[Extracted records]
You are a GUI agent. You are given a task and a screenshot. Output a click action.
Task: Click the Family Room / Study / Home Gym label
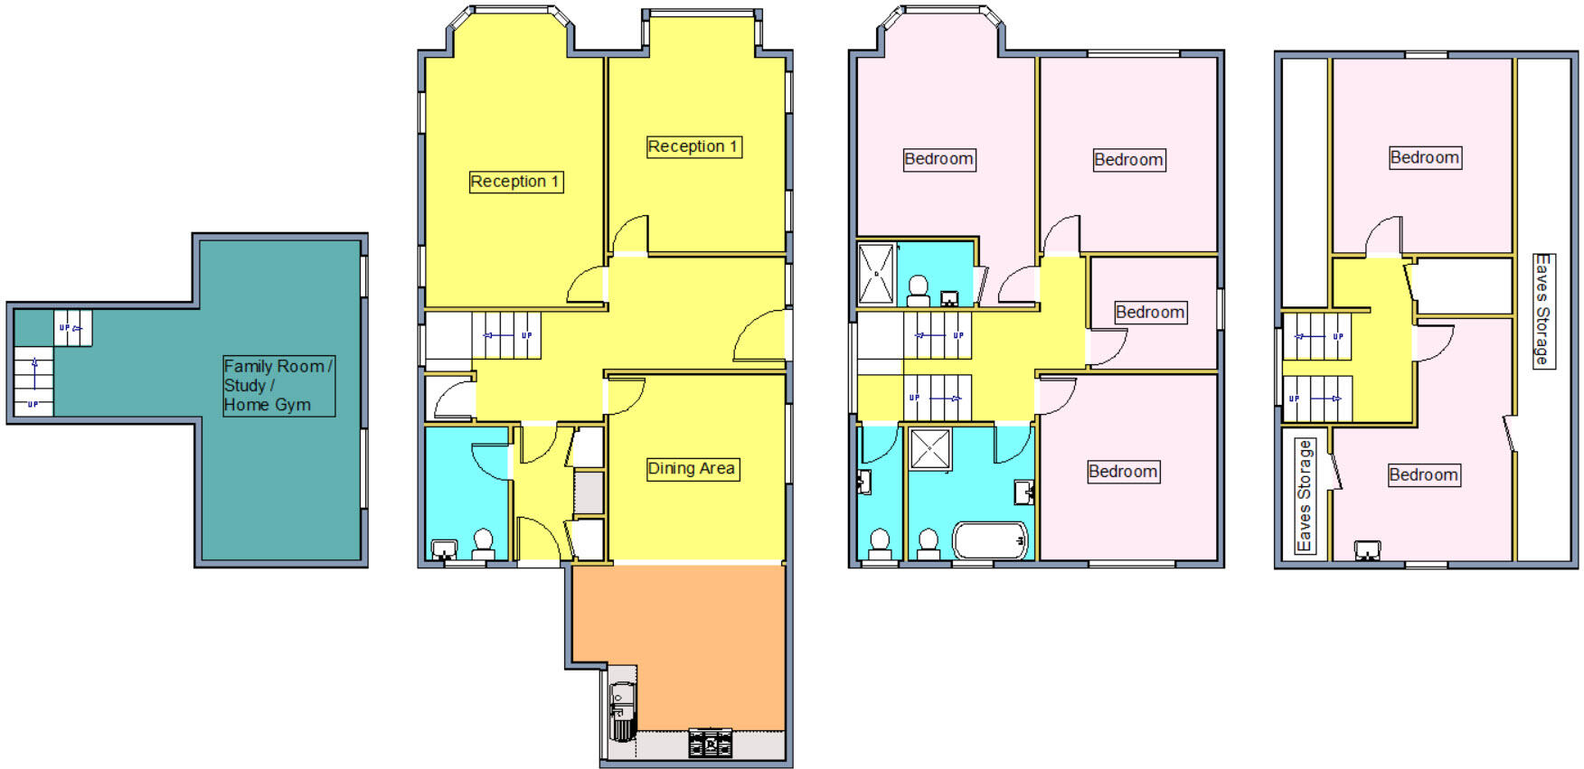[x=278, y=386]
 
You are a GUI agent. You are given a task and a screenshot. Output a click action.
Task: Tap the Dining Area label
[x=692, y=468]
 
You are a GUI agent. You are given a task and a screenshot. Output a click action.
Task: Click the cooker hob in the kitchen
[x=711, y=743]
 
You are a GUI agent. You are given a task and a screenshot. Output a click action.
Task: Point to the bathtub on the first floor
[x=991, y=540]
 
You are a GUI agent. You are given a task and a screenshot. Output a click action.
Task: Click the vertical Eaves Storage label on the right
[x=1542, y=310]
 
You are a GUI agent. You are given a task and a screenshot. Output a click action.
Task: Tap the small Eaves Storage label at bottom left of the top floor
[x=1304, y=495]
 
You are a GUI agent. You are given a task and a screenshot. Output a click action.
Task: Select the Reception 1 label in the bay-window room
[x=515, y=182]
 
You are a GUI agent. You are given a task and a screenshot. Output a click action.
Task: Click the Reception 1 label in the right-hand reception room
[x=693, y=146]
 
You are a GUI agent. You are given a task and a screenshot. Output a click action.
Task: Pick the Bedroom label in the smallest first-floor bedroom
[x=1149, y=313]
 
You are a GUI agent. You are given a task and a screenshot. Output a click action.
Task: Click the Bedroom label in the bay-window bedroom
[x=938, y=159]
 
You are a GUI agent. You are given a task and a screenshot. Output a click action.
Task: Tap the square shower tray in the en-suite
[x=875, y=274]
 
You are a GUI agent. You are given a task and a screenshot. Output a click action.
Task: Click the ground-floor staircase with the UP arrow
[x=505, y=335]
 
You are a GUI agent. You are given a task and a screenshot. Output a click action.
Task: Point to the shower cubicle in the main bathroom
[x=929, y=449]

* **STATED TASK**: Count the lines in the items above that contain the string "first", and reply with the number alone.

* **FULL OUTPUT**: 2